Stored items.
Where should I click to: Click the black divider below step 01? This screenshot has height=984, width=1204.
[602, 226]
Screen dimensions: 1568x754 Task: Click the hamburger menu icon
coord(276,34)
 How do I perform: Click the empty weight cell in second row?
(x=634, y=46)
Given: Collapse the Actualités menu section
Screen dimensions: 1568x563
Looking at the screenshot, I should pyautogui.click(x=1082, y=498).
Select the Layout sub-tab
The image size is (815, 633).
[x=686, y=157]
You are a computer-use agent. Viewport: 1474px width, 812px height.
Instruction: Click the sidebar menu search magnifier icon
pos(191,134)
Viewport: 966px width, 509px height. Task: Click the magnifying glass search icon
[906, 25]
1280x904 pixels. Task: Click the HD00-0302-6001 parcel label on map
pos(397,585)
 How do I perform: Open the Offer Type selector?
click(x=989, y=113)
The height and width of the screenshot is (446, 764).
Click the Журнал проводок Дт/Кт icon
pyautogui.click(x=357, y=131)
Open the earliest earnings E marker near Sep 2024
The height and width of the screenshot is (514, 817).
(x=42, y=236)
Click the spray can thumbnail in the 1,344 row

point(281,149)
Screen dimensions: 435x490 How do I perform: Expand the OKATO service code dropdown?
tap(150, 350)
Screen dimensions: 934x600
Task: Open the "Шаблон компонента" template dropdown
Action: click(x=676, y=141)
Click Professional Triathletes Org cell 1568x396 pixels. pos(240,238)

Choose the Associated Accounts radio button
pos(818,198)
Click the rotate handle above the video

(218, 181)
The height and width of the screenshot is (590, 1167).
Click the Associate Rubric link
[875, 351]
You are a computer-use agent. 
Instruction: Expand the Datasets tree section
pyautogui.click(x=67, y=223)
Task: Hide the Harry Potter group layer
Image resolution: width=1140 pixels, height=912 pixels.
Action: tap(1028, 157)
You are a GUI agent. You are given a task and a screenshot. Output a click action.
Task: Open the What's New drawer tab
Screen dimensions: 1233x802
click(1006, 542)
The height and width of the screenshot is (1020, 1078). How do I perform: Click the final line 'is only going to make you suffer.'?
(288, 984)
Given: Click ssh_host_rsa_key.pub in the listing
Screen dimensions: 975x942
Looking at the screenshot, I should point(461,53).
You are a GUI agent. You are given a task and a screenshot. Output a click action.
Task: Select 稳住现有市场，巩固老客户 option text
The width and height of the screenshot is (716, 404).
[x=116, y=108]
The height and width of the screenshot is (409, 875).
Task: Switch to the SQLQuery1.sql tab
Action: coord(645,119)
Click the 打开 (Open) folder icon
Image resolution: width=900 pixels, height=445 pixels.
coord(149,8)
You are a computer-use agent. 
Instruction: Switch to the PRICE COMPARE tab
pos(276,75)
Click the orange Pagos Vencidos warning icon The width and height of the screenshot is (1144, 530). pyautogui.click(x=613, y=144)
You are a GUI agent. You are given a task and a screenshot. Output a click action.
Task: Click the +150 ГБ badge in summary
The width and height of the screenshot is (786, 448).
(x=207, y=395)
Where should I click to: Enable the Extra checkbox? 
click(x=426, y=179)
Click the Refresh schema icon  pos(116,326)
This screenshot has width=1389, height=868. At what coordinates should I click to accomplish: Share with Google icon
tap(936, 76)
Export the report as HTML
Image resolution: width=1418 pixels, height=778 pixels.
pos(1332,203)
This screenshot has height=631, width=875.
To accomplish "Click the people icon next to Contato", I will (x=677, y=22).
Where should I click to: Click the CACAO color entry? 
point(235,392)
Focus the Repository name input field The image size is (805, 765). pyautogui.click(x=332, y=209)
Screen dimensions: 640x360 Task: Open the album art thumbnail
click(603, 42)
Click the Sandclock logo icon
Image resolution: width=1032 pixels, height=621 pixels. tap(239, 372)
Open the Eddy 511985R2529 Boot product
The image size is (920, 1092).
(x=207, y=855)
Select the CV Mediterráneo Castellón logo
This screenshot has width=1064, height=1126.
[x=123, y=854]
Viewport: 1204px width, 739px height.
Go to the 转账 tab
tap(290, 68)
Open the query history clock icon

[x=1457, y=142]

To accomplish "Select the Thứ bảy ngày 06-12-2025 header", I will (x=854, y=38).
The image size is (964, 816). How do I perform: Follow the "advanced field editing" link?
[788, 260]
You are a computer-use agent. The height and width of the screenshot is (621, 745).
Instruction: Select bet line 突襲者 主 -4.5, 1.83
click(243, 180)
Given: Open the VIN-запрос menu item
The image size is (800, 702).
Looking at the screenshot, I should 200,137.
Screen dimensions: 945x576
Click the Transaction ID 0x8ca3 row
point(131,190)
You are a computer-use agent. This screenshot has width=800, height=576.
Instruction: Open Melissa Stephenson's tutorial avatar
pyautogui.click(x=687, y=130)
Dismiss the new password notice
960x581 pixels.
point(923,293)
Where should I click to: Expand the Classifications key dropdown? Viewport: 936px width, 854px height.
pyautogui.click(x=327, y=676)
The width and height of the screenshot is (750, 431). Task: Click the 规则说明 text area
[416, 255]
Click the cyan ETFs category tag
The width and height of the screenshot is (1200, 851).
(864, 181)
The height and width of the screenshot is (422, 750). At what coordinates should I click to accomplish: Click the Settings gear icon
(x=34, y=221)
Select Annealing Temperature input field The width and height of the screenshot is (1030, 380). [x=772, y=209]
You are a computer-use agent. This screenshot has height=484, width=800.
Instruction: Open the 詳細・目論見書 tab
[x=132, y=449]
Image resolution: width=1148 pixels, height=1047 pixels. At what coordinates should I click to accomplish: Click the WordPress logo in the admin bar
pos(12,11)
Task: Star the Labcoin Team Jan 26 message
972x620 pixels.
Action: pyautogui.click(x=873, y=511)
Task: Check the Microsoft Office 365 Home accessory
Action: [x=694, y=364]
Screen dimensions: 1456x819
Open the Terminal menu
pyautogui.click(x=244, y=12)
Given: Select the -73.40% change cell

YOUR GOAL.
The lines to return are those in the entries above that hold "computer".

RESPONSE AREA.
You are a computer-use agent. Viewport: 1474px width, 812px height.
You are a computer-use agent. 
You are a computer-use agent. 
You are a computer-use agent. The height and width of the screenshot is (621, 745).
You are a computer-use agent. This screenshot has width=800, height=576.
You are a computer-use agent. This screenshot has height=484, width=800.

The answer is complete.